The bridge, built in 1955, is not considered structurally deficient but is listed as being “functionally obsolete” – a category meaning that the design is outdated, such as having narrow shoulders and low clearance underneath, according to a database compiled by the Federal Highway Administration.

Car bombs kill 26 at Niger camp, mine

Suicide bombers in Niger detonated two car bombs simultaneously, one inside a military camp in the city of Agadez and another in the remote town of Arlit at a French-operated uranium mine, killing 26 people and injuring 30, according to officials in Niger and France.

A surviving attacker took a group of soldiers hostage Thursday, and authorities were attempting to negotiate their release.

The timing of the attacks, which occurred at the same moment more than 100 miles apart, and the fact that the bombers were able to penetrate both a well-guarded military installation and a sensitive, foreign-operated uranium mine, highlight the growing reach and sophistication of the Islamic extremists based in neighboring Mali.

Obama wants look at policy on leaks

President Obama instructed Attorney General Eric Holder on Thursday to review Justice Department guidelines for leak investigations, meet with media organizations and report back to him by mid-July.

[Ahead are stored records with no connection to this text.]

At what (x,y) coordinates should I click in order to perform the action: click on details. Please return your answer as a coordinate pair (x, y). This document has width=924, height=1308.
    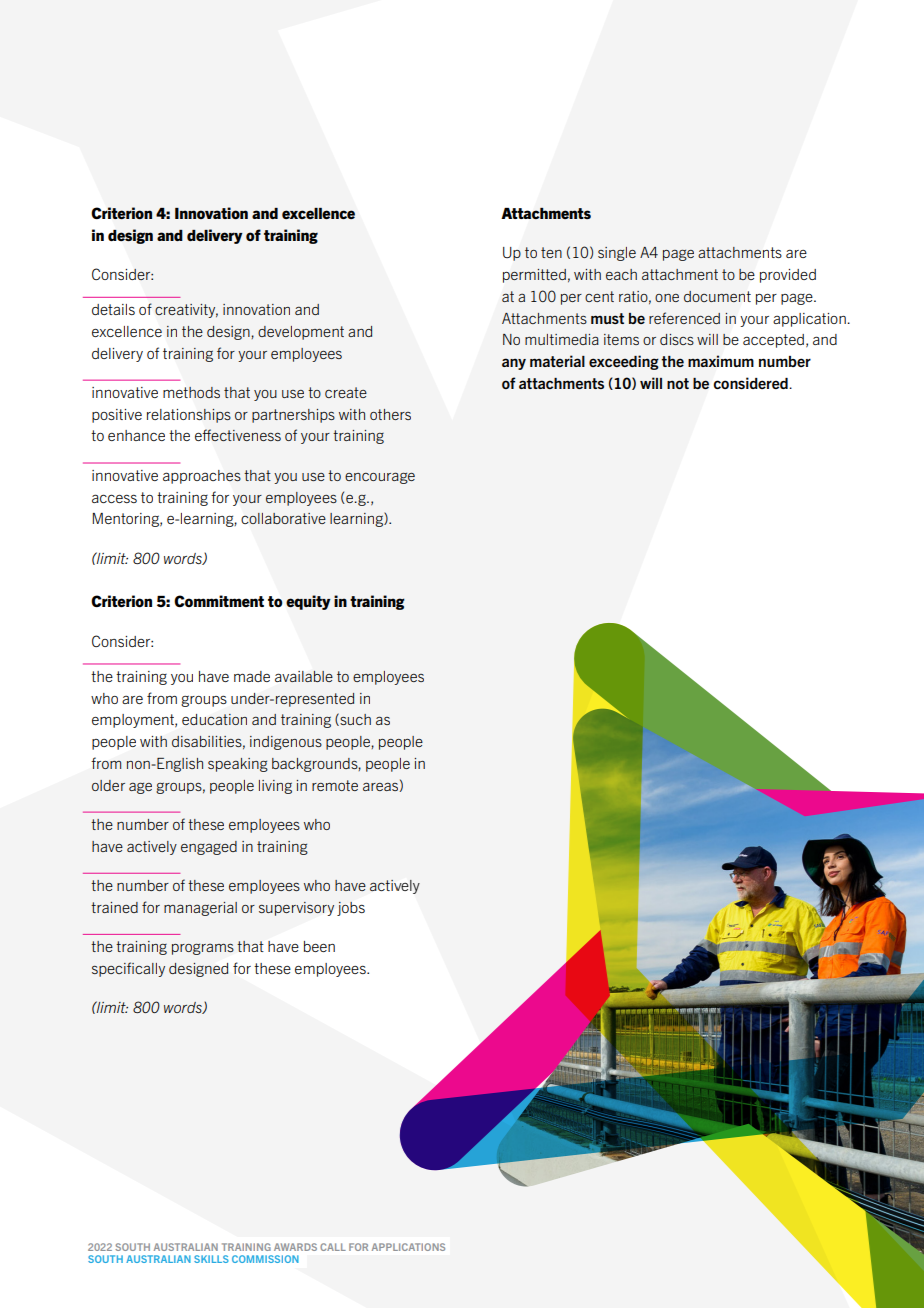
    Looking at the image, I should click on (113, 309).
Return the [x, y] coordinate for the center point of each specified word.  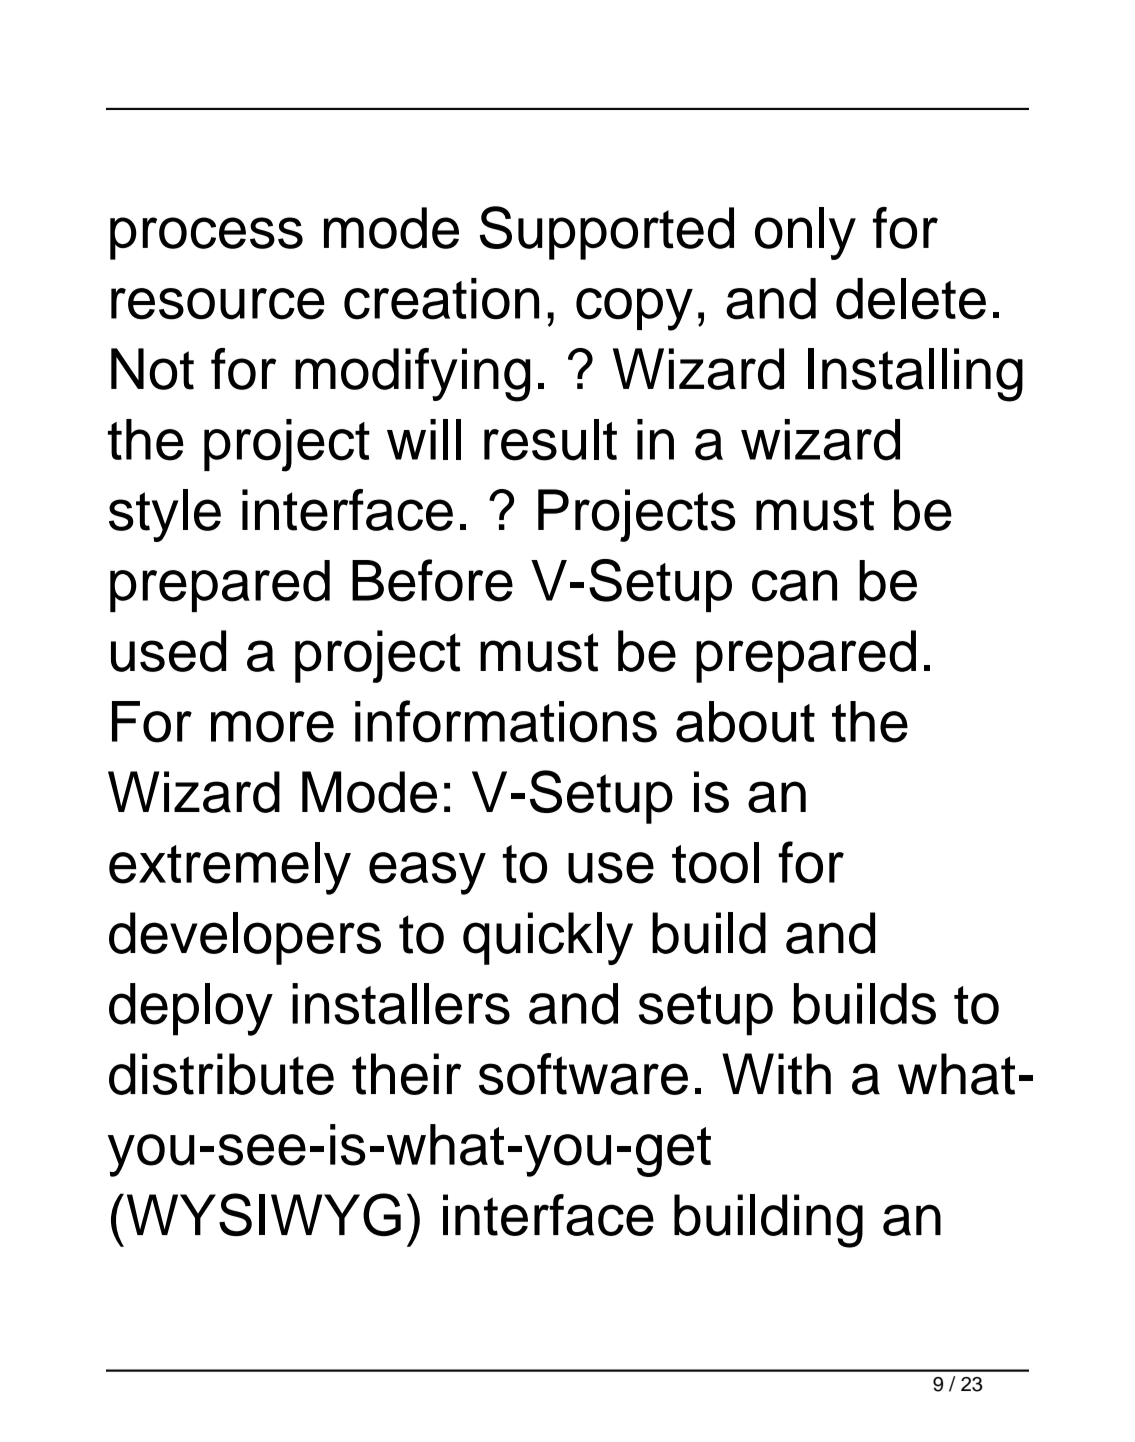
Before [432, 580]
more [272, 727]
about [745, 722]
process [206, 238]
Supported [607, 233]
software [583, 1074]
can [794, 586]
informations [506, 721]
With [776, 1074]
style [165, 515]
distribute [221, 1074]
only [805, 233]
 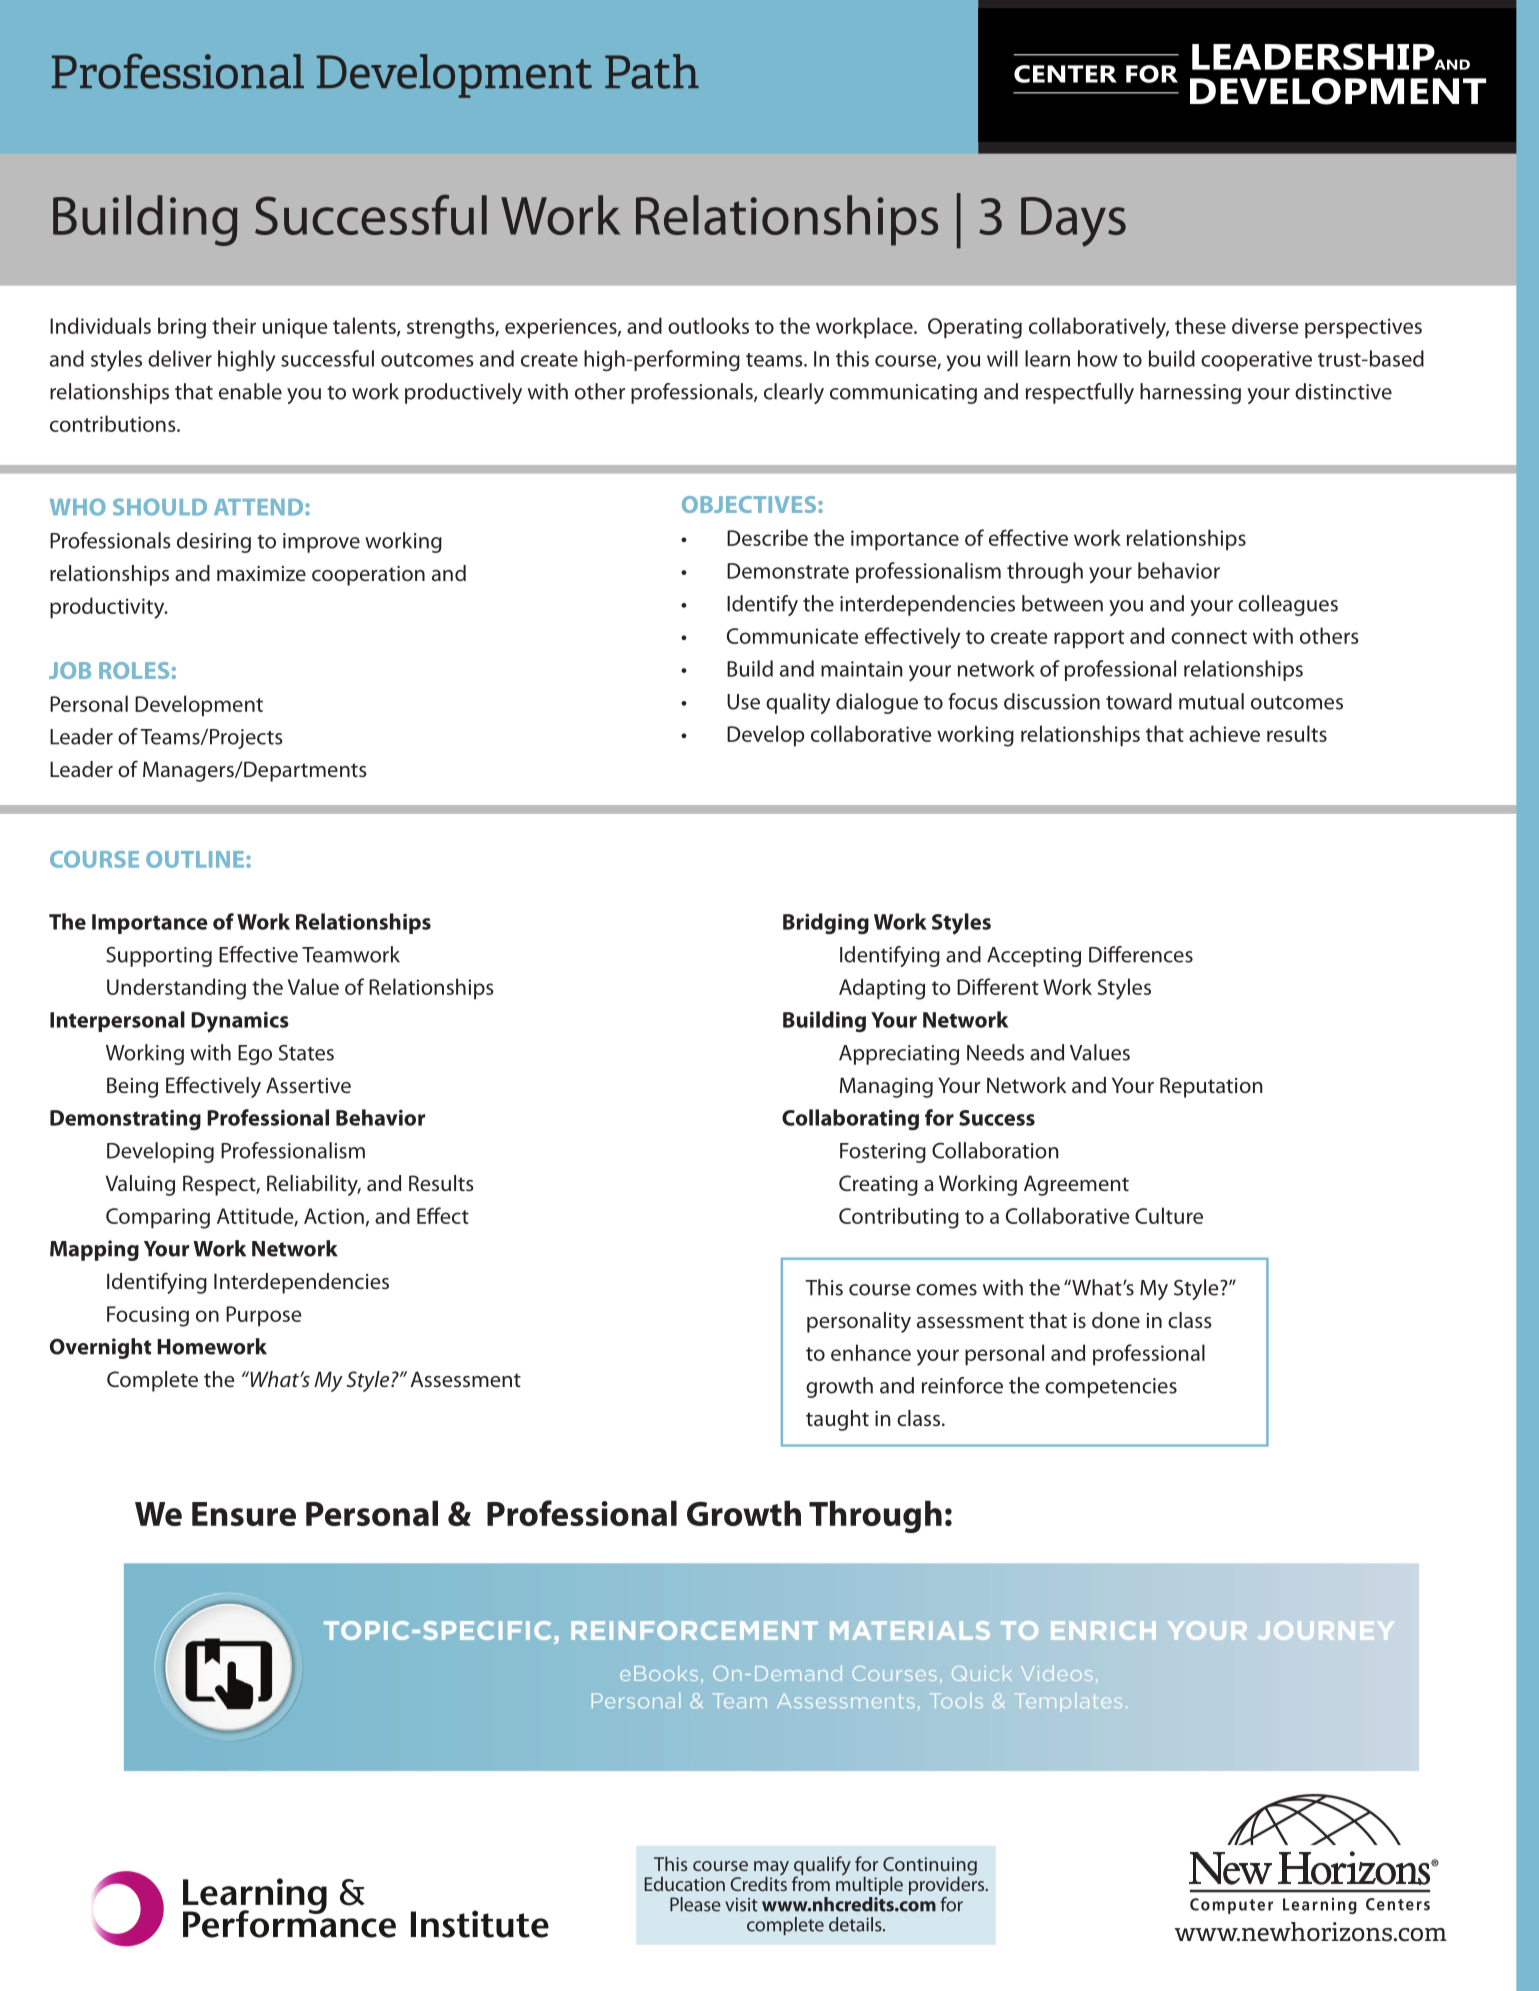 What do you see at coordinates (234, 325) in the screenshot?
I see `their` at bounding box center [234, 325].
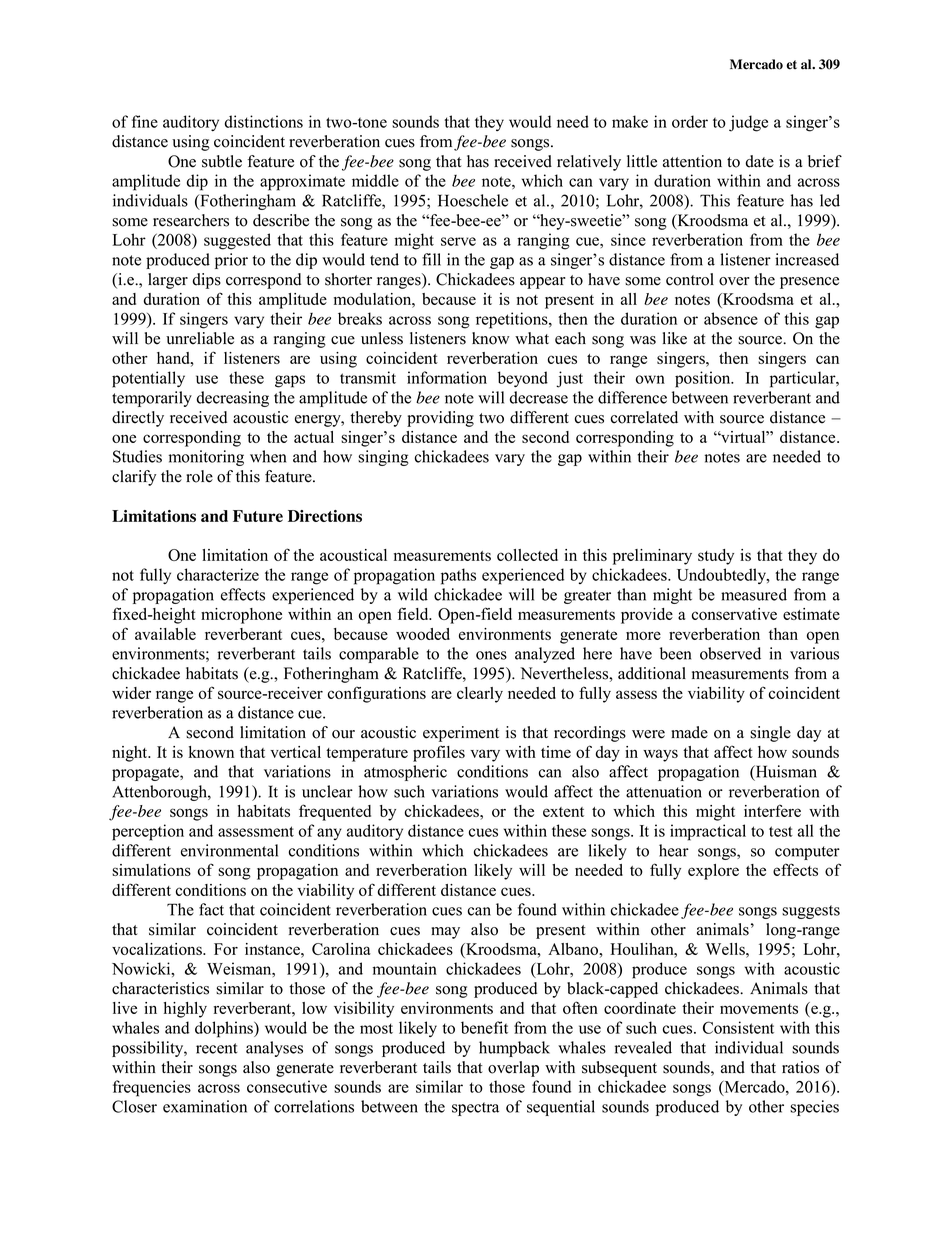  I want to click on subtle, so click(222, 161).
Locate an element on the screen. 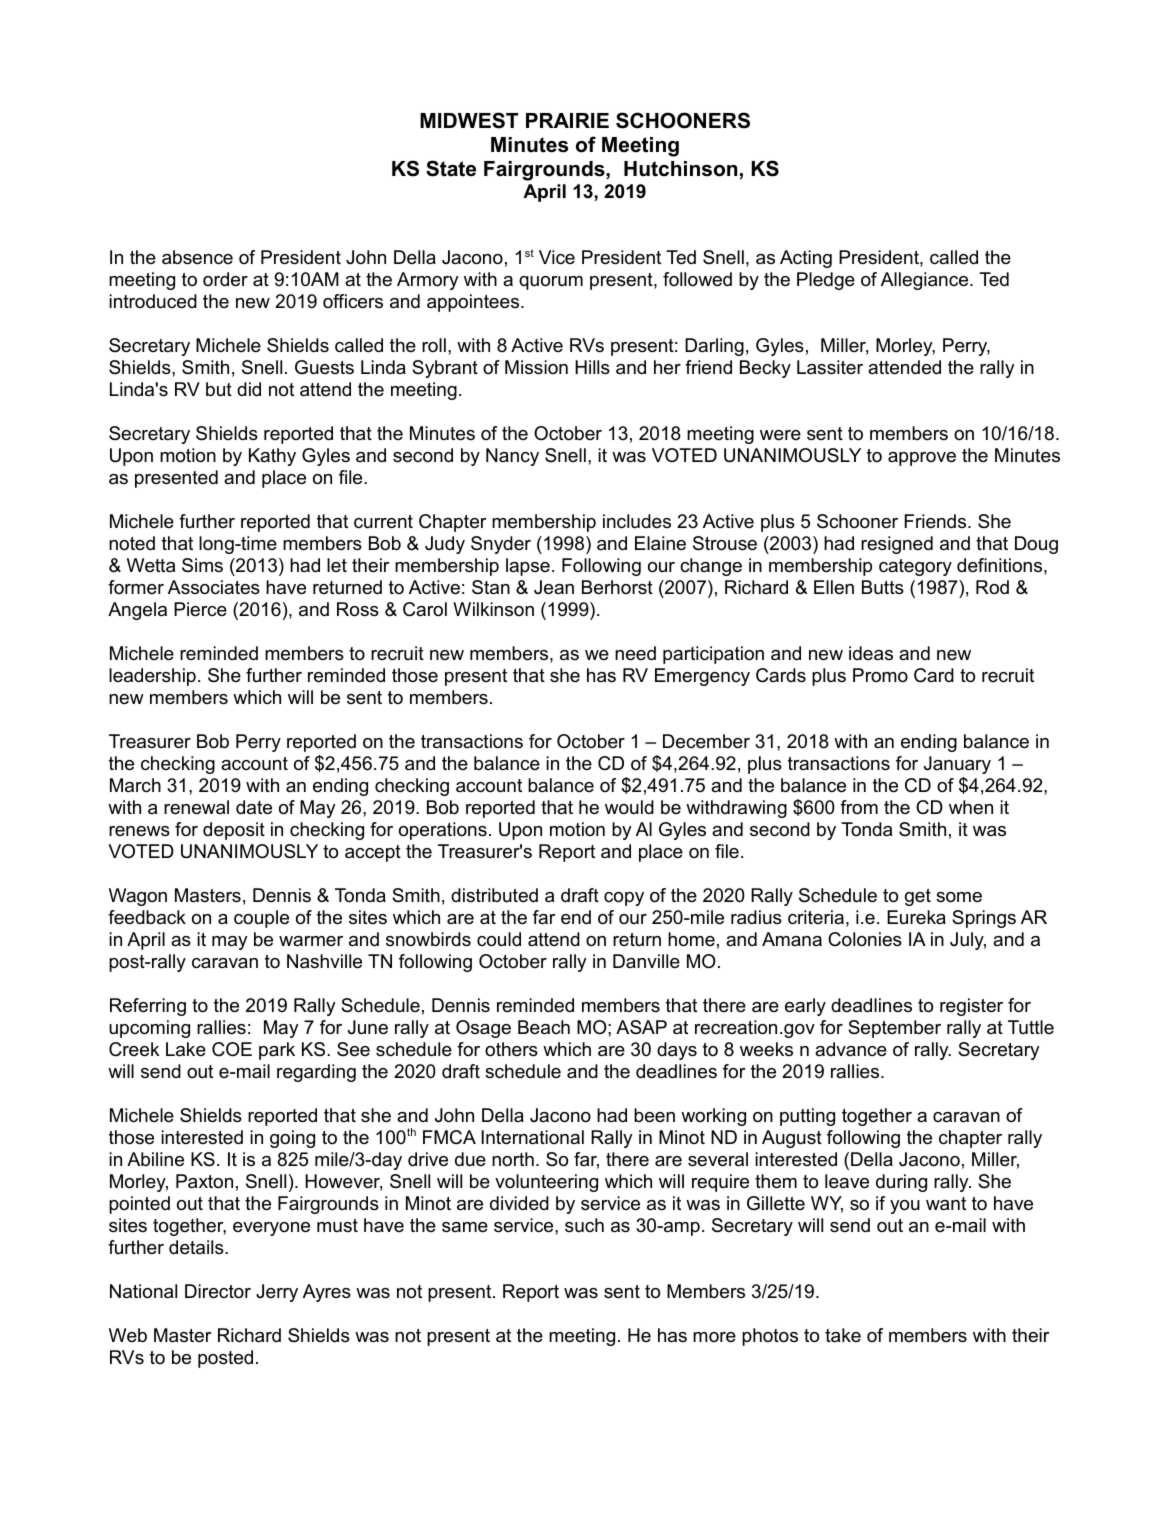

In a speech to the National Defense University, Obama addressed the uproar over his administration’s numerous leak investigations, saying he is “troubled” that the inquiries might “chill” investigative journalism. But he also emphasized that certain information must remain secret to protect national security.

“As commander in chief, I believe we must keep information secret that protects our operations and our people in the field,” Obama said.

Cleveland neighbor to get free burgers

The man who famously put down his Big Mac to help rescue three women held captive for years in a Cleveland house will get free McDonald’s for the next year, a company spokeswoman confirmed Thursday.

Local franchisees in Charles Ramsey’s neighborhood have offered him free food at their restaurants, said Heidi Barker, a spokeswoman for Oak Brook, Ill.-based McDonald’s Corp.

Ramsey has also been promised free burgers for life at more than a dozen Cleveland-area restaurants.